Vulnerabilità in Fortinet e Ivanti: attacchi attivi in corso
CISA ha inserito nel catalogo delle vulnerabilità note le seguenti falle:
- CVE-2024-23113: Vulnerabilità di format string nei prodotti Fortinet. Questo problema riguarda FortiOS, FortiPAM, FortiProxy e FortiWeb. La falla risiede nel daemon fgfmd che gestisce le richieste di autenticazione. Se sfruttata, consente a un attaccante non autenticato di eseguire codice arbitrario sui dispositivi non aggiornati. Questo tipo di attacco è a bassa complessità e non richiede l’interazione dell’utente. Fortinet ha rilasciato una patch a febbraio, raccomandando la rimozione dell’accesso al daemon fgfmd come misura di mitigazione. Tuttavia, resta necessaria una protezione attiva per impedire l’accesso da indirizzi IP non autorizzati.
- CVE-2024-9379 e CVE-2024-9380: Due vulnerabilità riguardano l’Ivanti Cloud Services Appliance (CSA), tra cui una vulnerabilità di SQL injection e un’altra di OS command injection. Queste vulnerabilità rappresentano una minaccia significativa per le infrastrutture critiche, permettendo agli attaccanti di eseguire comandi non autorizzati e accedere ai dati sensibili.

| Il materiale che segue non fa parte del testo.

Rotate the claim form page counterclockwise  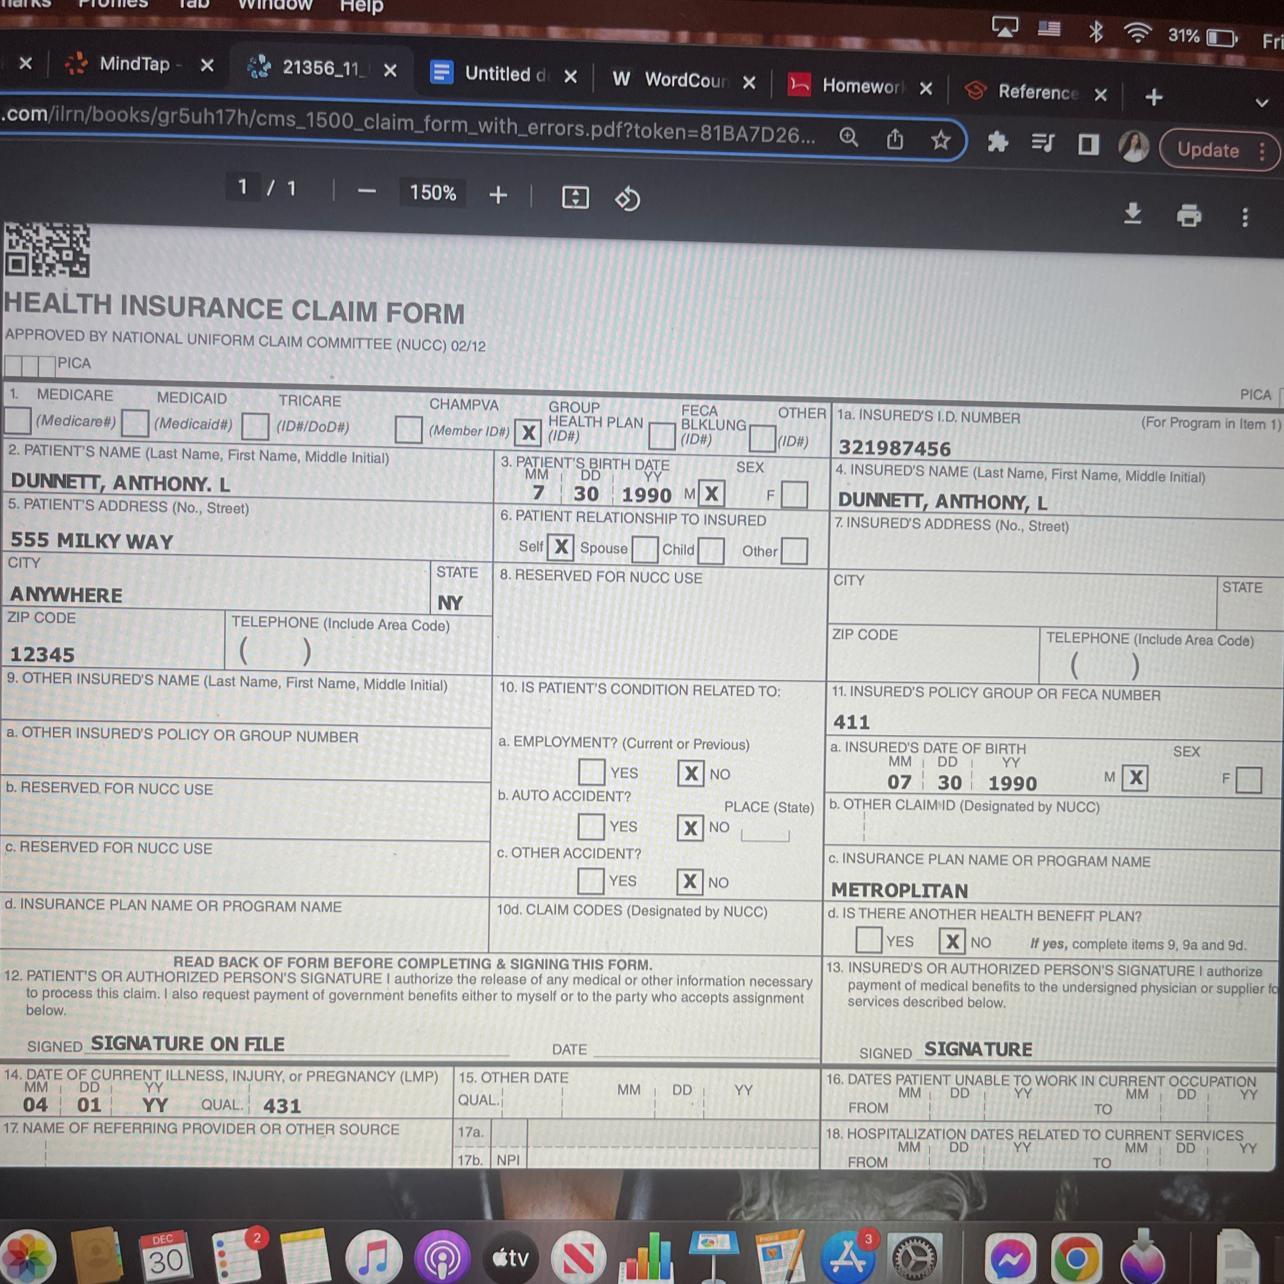tap(627, 199)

Le agenzie federali degli Stati Uniti sono obbligate a correggere queste vulnerabilità entro il 30 ottobre 2024, come stabilito dalla direttiva BOD 22-01. Sebbene le direttive riguardino specificamente le agenzie governative, CISA raccomanda a tutte le organizzazioni di adottare misure di protezione simili.
Palo Alto Networks e le vulnerabilità nei firewall
Palo Alto Networks ha lanciato un avvertimento riguardo a diverse vulnerabilità critiche presenti nella sua soluzione Expedition, utilizzata per la migrazione delle configurazioni dei firewall. Queste falle possono essere combinate per ottenere l’accesso ai dati sensibili, tra cui le credenziali degli utenti e le configurazioni dei dispositivi:
- CVE-2024-5910 e CVE-2024-9464: Una combinazione di vulnerabilità di command injection e mancanza di autenticazione che consente agli attaccanti di eseguire comandi non autorizzati su server Expedition vulnerabili. Un ricercatore di Horizon3.ai ha rilasciato un proof-of-concept che dimostra come queste falle possano essere sfruttate insieme per ottenere l’accesso completo.
Nonostante non vi siano ancora prove di sfruttamento attivo di queste vulnerabilità, Palo Alto Networks consiglia un aggiornamento immediato a Expedition 1.2.96 o versioni successive. Gli amministratori sono invitati a limitare l’accesso di rete a Expedition e a ruotare le credenziali di tutti gli account coinvolti dopo l’aggiornamento.
- CVE-2024-9463 (unauthenticated command injection vulnerability)
- CVE-2024-9464 (authenticated command injection vulnerability)
- CVE-2024-9465 (unauthenticated SQL injection vulnerability)
- CVE-2024-9466 (cleartext credentials stored in logs)
- CVE-2024-9467 (unauthenticated reflected XSS vulnerability)
Implicazioni e azioni consigliate
Le vulnerabilità trattate da CISA e Palo Alto Networks sottolineano l’urgenza di adottare strategie di sicurezza proattive. La corretta gestione delle vulnerabilità è essenziale per ridurre i rischi associati agli attacchi informatici, specialmente in un contesto di minacce sempre più sofisticate. Le aziende che utilizzano i prodotti Fortinet, Ivanti e Palo Alto Networks dovrebbero verificare la presenza di aggiornamenti e applicarli tempestivamente, oltre a considerare ulteriori misure di mitigazione per ridurre l’esposizione a potenziali attacchi.